7 Appendix B: Product Behavior
The information in this specification is applicable to the following Microsoft products or supplemental software. References to product versions include updates to those products.
The terms "earlier" and "later", when used with a product version, refer to either all preceding versions or all subsequent versions, respectively. The term "through" refers to the inclusive range of versions. Applicable Microsoft products are listed chronologically in this section.
The following tables show the relationships between Microsoft product versions or supplemental software and the roles they perform.
|
Windows Client Releases |
Server Role |
Client Role |
|---|---|---|
|
Windows Vista operating system |
Yes |
Yes |
|
Windows 7 operating system |
Yes |
Yes |
|
Windows 8 operating system |
Yes |
Yes |
|
Windows 8.1 operating system |
Yes |
Yes |
|
Windows 10 operating system |
Yes |
Yes |
|
Windows 11 operating system |
Yes |
Yes |
|
Windows Server Releases |
Server Role |
Client Role |
|---|---|---|
|
Windows Server 2008 operating system |
Yes |
Yes |
|
Windows Server 2008 R2 operating system |
Yes |
Yes |
|
Windows Server 2012 operating system |
Yes |
Yes |
|
Windows Server 2012 R2 operating system |
Yes |
Yes |
|
Windows Server 2016 operating system |
Yes |
Yes |
|
Windows Server operating system |
Yes |
Yes |
|
Windows Server 2019 operating system |
Yes |
Yes |
|
Windows Server 2022 operating system |
Yes |
Yes |
|
Windows Server 2025 operating system |
Yes |
Yes |
Exceptions, if any, are noted in this section. If an update version, service pack or Knowledge Base (KB) number appears with a product name, the behavior changed in that update. The new behavior also applies to subsequent updates unless otherwise specified. If a product edition appears with the product version, behavior is different in that product edition.

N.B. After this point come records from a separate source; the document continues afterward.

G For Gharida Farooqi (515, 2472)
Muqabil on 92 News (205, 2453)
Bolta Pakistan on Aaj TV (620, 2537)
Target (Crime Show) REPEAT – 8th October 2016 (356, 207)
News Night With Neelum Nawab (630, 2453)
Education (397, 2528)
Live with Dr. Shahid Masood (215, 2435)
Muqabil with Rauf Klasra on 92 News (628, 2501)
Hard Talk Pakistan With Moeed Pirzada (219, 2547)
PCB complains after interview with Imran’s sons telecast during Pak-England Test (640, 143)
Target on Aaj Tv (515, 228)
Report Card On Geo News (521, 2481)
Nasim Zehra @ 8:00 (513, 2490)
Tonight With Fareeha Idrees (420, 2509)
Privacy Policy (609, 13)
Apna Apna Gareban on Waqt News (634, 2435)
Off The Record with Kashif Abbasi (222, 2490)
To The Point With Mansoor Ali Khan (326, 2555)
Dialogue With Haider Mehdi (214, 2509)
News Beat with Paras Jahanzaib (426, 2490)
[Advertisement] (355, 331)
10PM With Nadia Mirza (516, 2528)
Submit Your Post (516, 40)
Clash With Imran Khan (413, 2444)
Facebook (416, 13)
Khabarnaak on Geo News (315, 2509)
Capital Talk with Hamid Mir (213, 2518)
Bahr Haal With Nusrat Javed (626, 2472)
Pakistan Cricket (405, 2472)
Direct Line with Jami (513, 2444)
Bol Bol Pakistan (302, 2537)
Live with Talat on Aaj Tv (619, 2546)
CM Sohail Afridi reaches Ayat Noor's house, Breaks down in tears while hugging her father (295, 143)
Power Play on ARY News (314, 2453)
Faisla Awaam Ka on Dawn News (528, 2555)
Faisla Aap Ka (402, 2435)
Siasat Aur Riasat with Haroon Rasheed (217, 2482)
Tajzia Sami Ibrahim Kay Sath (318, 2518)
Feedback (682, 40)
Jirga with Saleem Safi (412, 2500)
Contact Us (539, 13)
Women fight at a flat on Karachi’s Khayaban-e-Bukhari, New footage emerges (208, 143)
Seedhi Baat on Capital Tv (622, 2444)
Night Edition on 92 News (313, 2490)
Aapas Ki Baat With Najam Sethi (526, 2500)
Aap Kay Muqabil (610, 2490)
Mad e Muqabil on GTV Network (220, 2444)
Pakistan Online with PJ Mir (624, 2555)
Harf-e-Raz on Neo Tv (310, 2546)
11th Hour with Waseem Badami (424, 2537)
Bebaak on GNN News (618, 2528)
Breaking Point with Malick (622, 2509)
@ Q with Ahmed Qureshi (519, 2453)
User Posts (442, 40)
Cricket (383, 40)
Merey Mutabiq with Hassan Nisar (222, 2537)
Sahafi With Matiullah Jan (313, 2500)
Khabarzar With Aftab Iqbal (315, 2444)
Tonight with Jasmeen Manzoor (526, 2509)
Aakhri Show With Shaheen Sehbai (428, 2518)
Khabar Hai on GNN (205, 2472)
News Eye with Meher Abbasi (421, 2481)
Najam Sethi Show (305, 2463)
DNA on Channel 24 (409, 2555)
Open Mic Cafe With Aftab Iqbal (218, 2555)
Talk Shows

Unless otherwise specified, any statement of optional behavior in this specification that is prescribed using the terms "SHOULD" or "SHOULD NOT" implies product behavior in accordance with the SHOULD or SHOULD NOT prescription. Unless otherwise specified, the term "MAY" implies that the product does not follow the prescription.
<1> Section 2.2.6: For Windows Vista operating system with Service Pack 1 (SP1), Windows Server 2008, Windows 7, and Windows Server 2008 R2 operating system, unspecified addresses are allowed. Unspecified addresses are also allowed on Windows Vista if the Security Update for Windows Vista specified in [MSKB-935807] is applied.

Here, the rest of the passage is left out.